A frenzy over an artificial intelligence (AI) chatbot made by Chinese tech startup DeepSeek has up-ended US stock markets fuelled a debate over the economic and geopolitical competition between the US and China.
DeepSeek’s AI assistant became the number one downloaded free app on Apple’s App Store Monday, propelled by curiosity about the ChatGPT competitor.
Part of what is worrying some US tech industry observers is the idea that the Chinese startup has caught up with the American companies at the forefront of generative AI at a fraction of the cost.
If true, that would call into question the huge amount of money US tech companies say they plan to spend on the technology.
But hype and misconceptions about DeepSeek’s technological advancements also sowed confusion.
Here’s what you need to know.
The startup was founded in 2023 in Hangzhou, China and released its first AI large language model later that year.
Its CEO Liang Wenfeng previously co-founded one of China’s top hedge funds, High-Flyer, which focuses on AI-driven quantitative trading.
DeepSeek began attracting more attention in the AI industry last month when it released a new AI model that it boasted was on par with similar models from US companies such as ChatGPT maker OpenAI, and was more cost effective.
The chatbot became more widely accessible when it appeared on Apple and Google app stores this year.
But it was a follow-up research paper published last week — on the same day as President Donald Trump’s inauguration — that set in motion the panic that followed.
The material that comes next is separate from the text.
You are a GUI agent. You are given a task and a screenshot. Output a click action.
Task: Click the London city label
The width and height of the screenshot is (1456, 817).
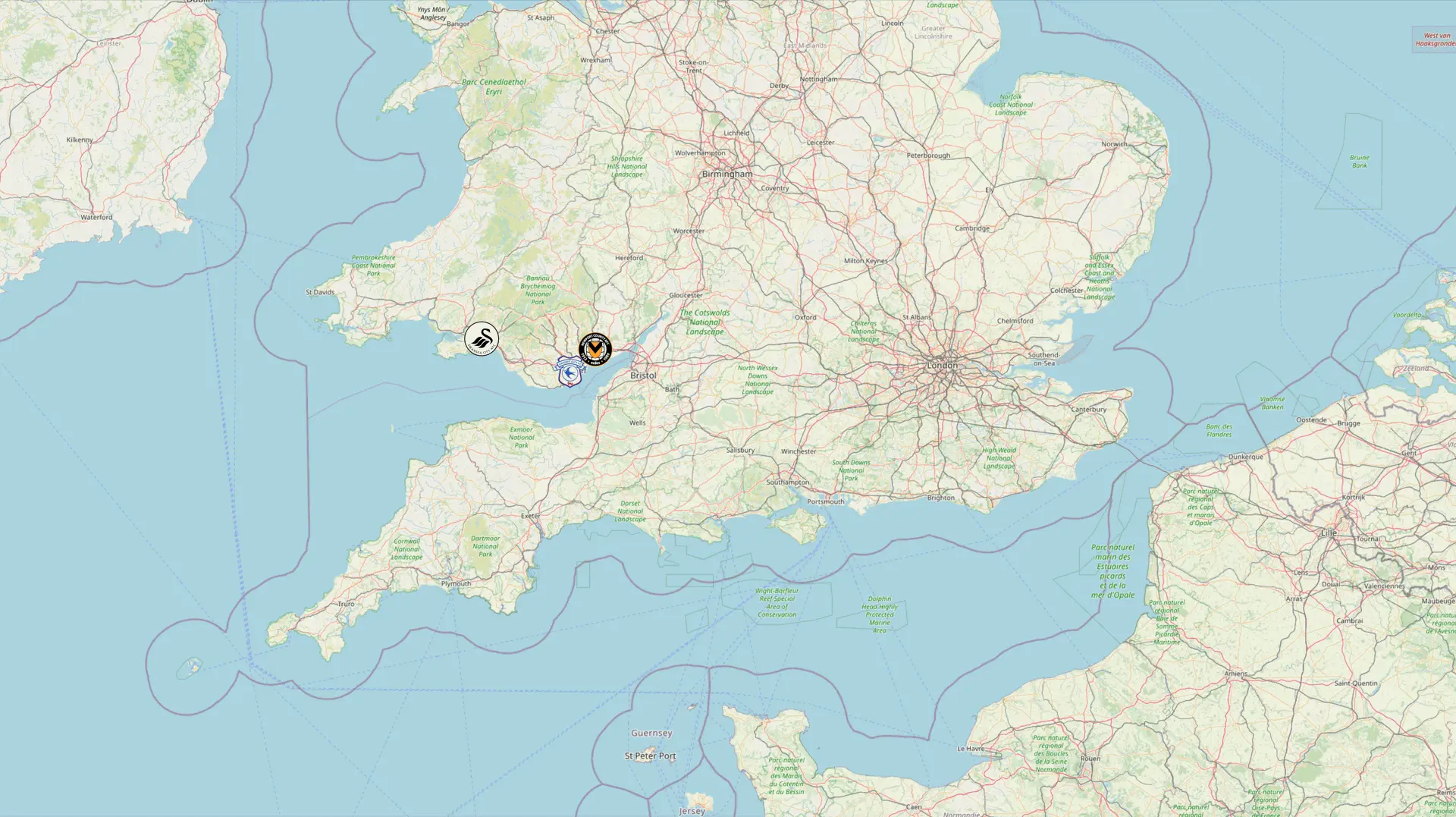click(x=942, y=366)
That paper was about another DeepSeek AI model called R1 that showed advanced “reasoning” skills — such as the ability to rethink its approach to a maths problem — and was significantly cheaper than a similar model sold by OpenAI called o1.
“What their economics look like, I have no idea,” Bernstein analyst Stacy Rasgon, said.
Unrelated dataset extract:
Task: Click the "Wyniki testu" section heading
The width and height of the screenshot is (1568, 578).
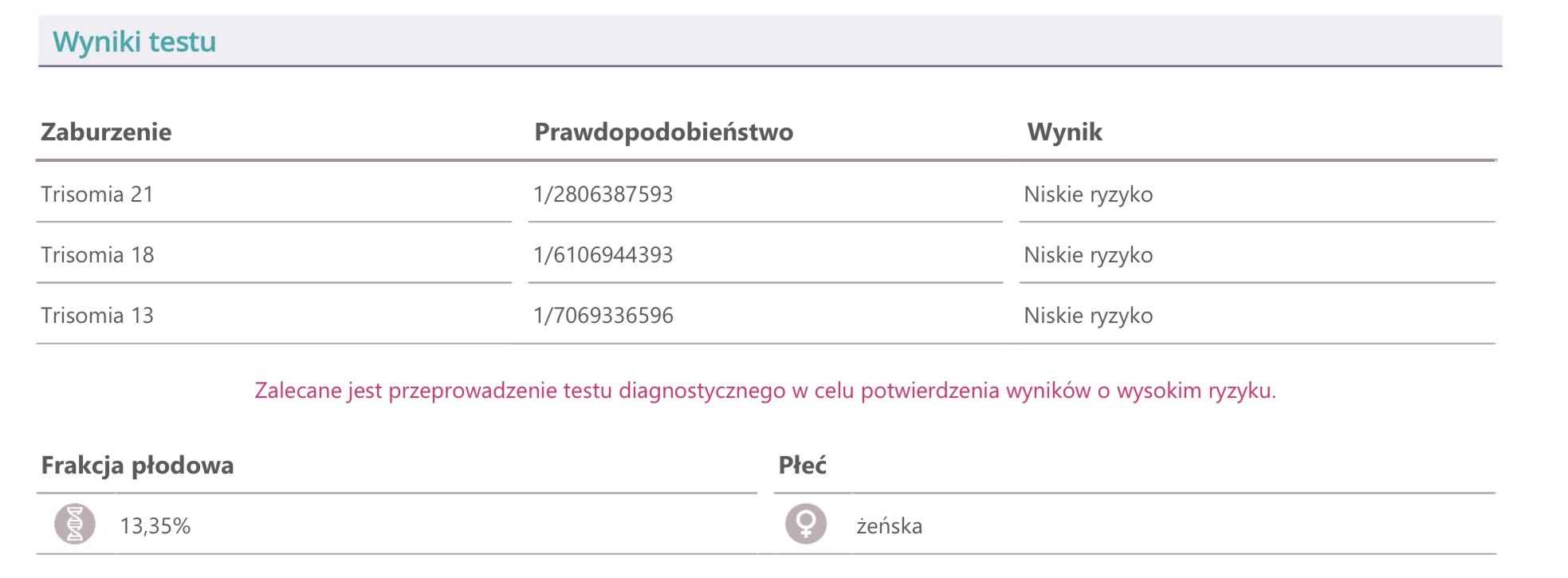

“But I think the price points freaked people out.”
Behind the drama over DeepSeek’s technical capabilities is a debate within the US over how best to compete with China on AI.
“Deepseek R1 is AI’s Sputnik moment,” said venture capitalist Marc Andreessen in a Sunday post on social platform X.
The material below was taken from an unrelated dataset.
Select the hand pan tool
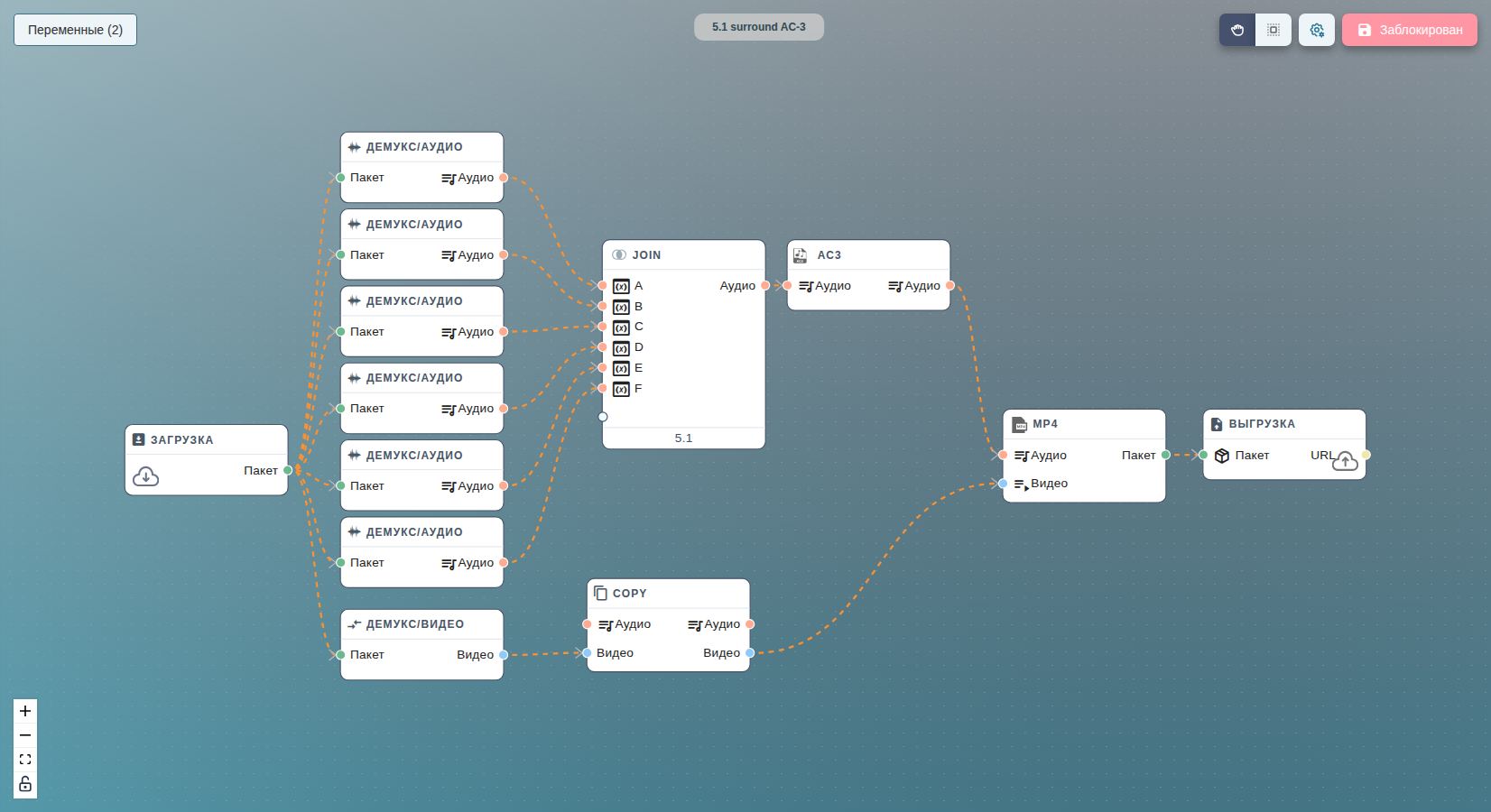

The post is in reference to the 1957 satellite launch that set off a Cold War space exploration race between the Soviet Union and the US.
Mr Andreessen, who has advised Mr Trump on tech policy, has warned that over-regulation of the AI industry by the US government will hinder American companies and enable China to get ahead.
But the attention on DeepSeek also threatens to undermine a key strategy of US foreign policy in recent years to restrict the sale of American-designed AI semiconductors to China.
Some experts on US-China relations do not think that is an accident.
“The technology innovation is real, but the timing of the release is political in nature,” said Gregory Allen, director of the Wadhwani AI Center at the Center for Strategic and International Studies.
Mr Allen compared DeepSeek’s announcement last week to US-sanctioned Chinese company Huawei’s release of a new phone during diplomatic discussions over Biden administration export controls in 2023.
“Trying to show that the export controls are futile or counterproductive is a really important goal of Chinese foreign policy right now,” Mr Allen said.
Mr Trump signed an order on his first day in office last week that said his administration would “identify and eliminate loopholes in existing export controls”, signalling that he was likely to continue and harden Mr Biden’s approach.